__Task details__. All lines from the top of the records below through the line holding "Given: Open the 書き込み burn module", and only those, should be printed exactly, minus the pictures.

__Data for analysis__.
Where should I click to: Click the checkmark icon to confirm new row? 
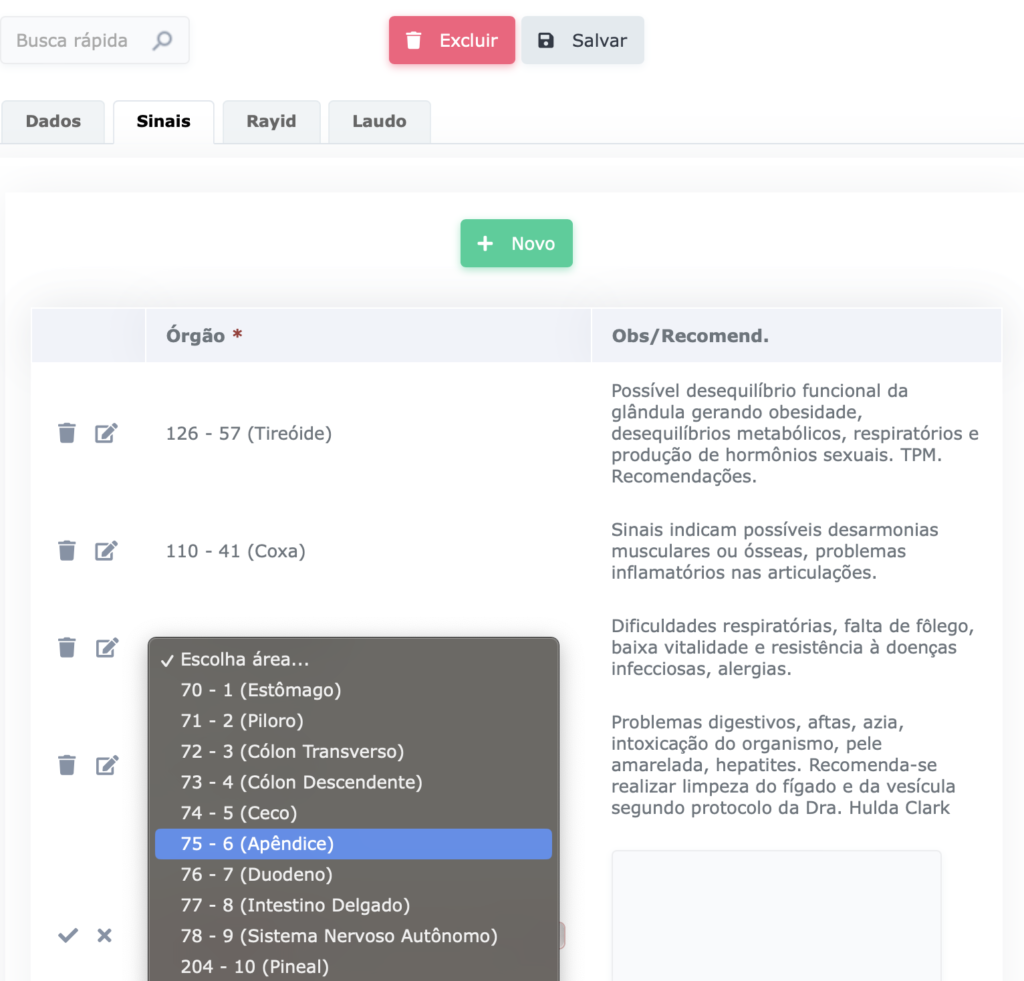pyautogui.click(x=67, y=935)
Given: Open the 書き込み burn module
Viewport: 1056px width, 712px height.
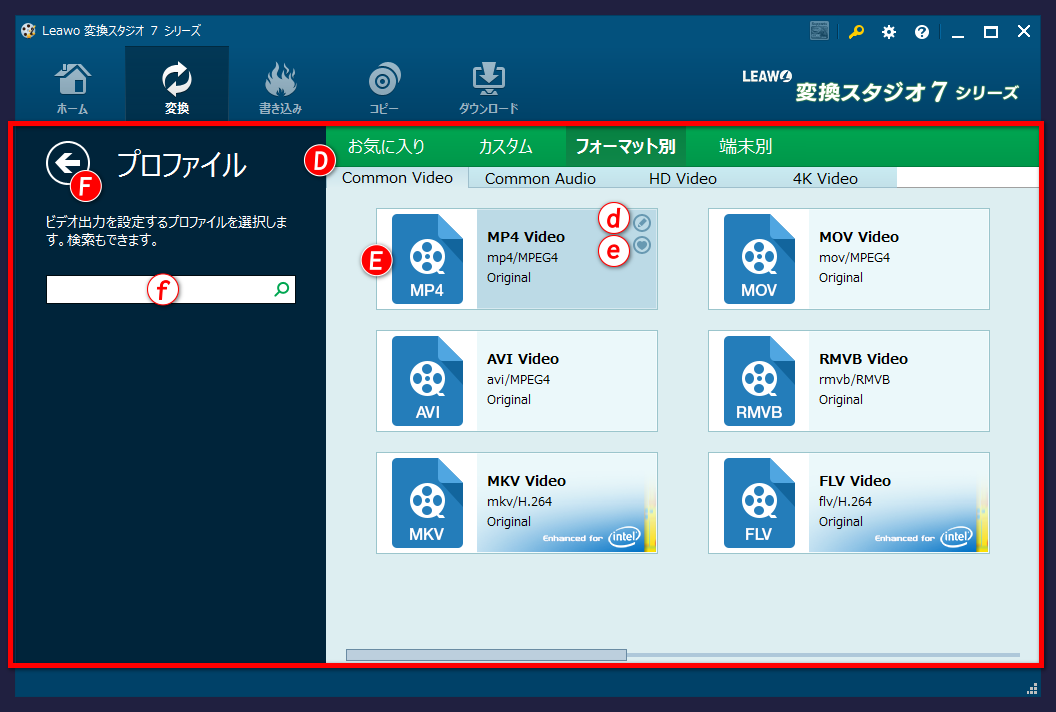Looking at the screenshot, I should click(x=280, y=88).
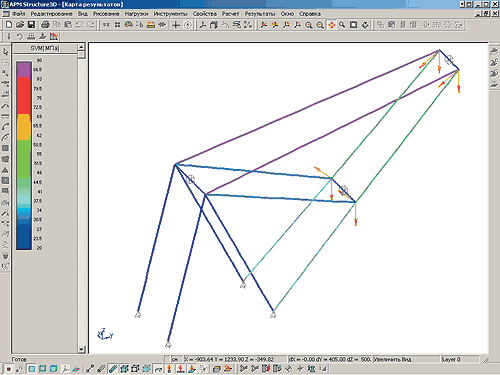Click the SVM[МПа] legend header button

tap(45, 48)
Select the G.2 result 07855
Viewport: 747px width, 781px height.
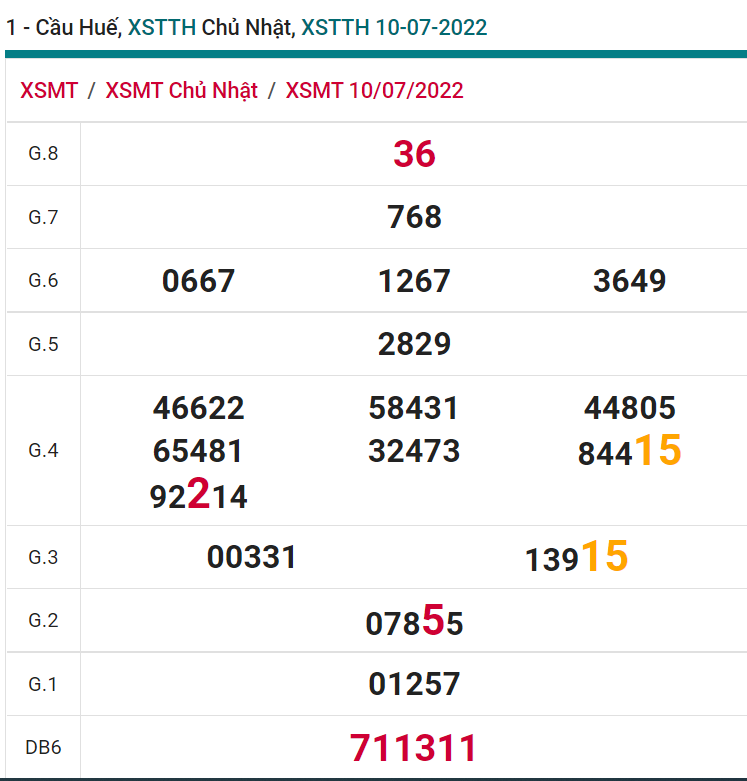pyautogui.click(x=414, y=622)
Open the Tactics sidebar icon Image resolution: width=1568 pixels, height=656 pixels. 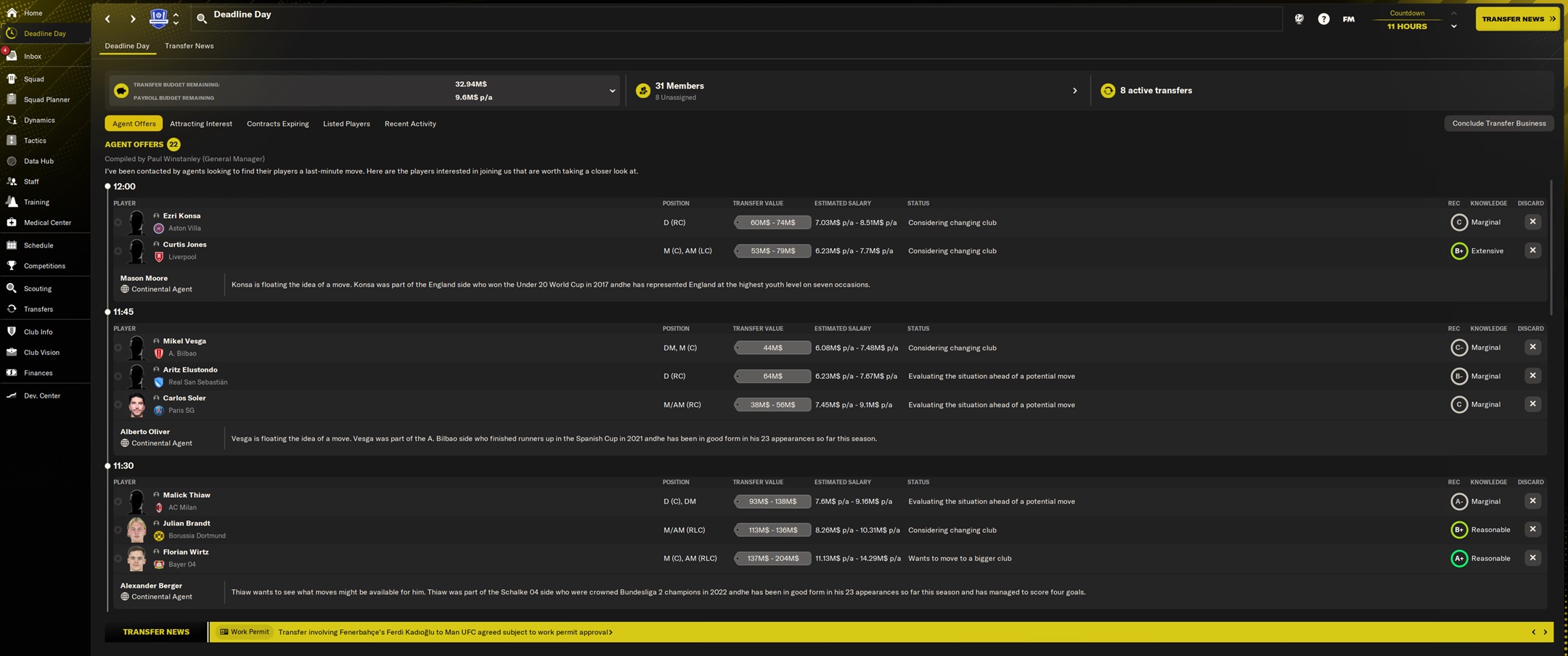[12, 140]
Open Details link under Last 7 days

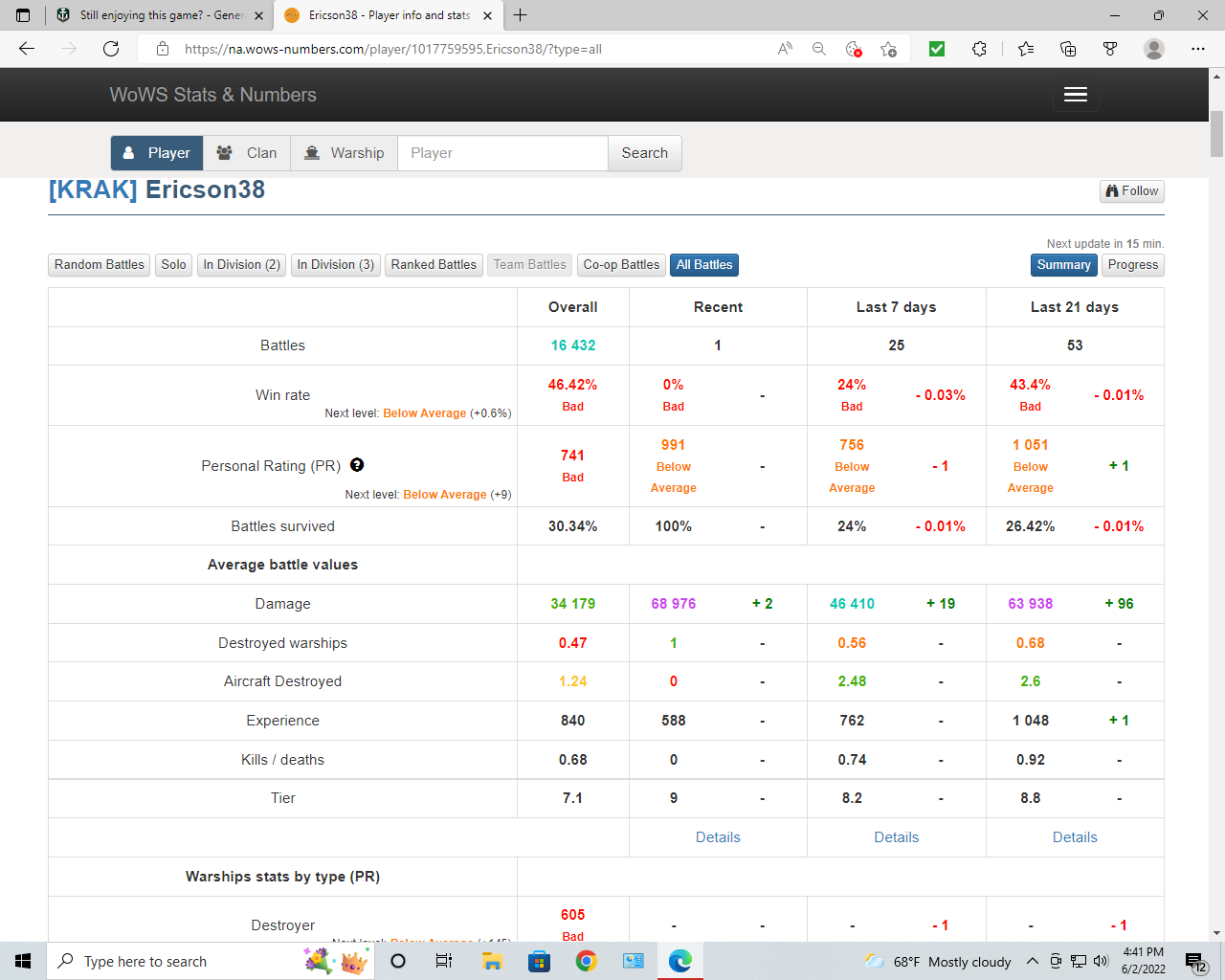[x=896, y=837]
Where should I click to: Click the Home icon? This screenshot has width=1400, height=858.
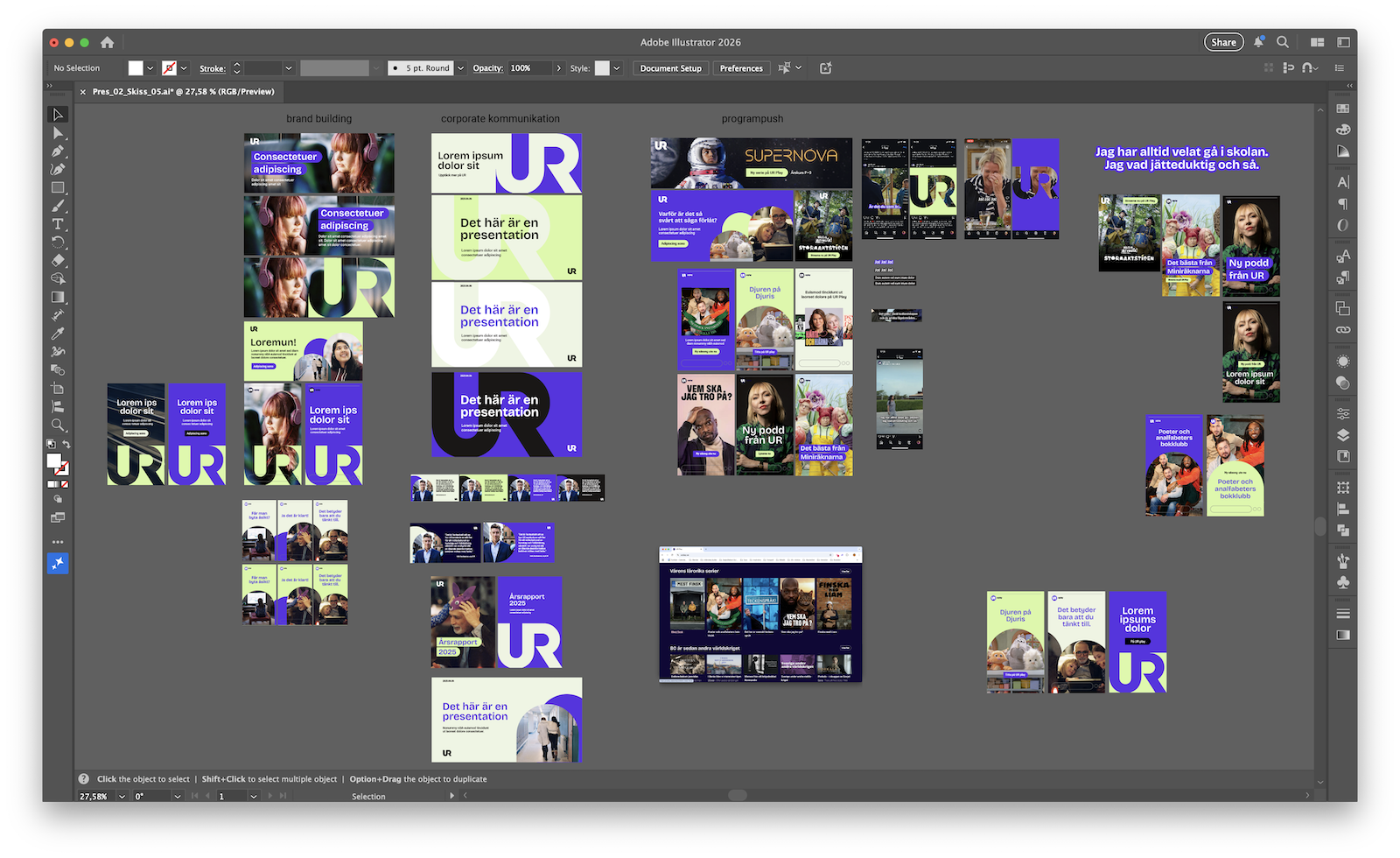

__Result below__.
Where should I click to: Click the checkmark icon to confirm new row? 
pyautogui.click(x=67, y=935)
Given: Open the 書き込み burn module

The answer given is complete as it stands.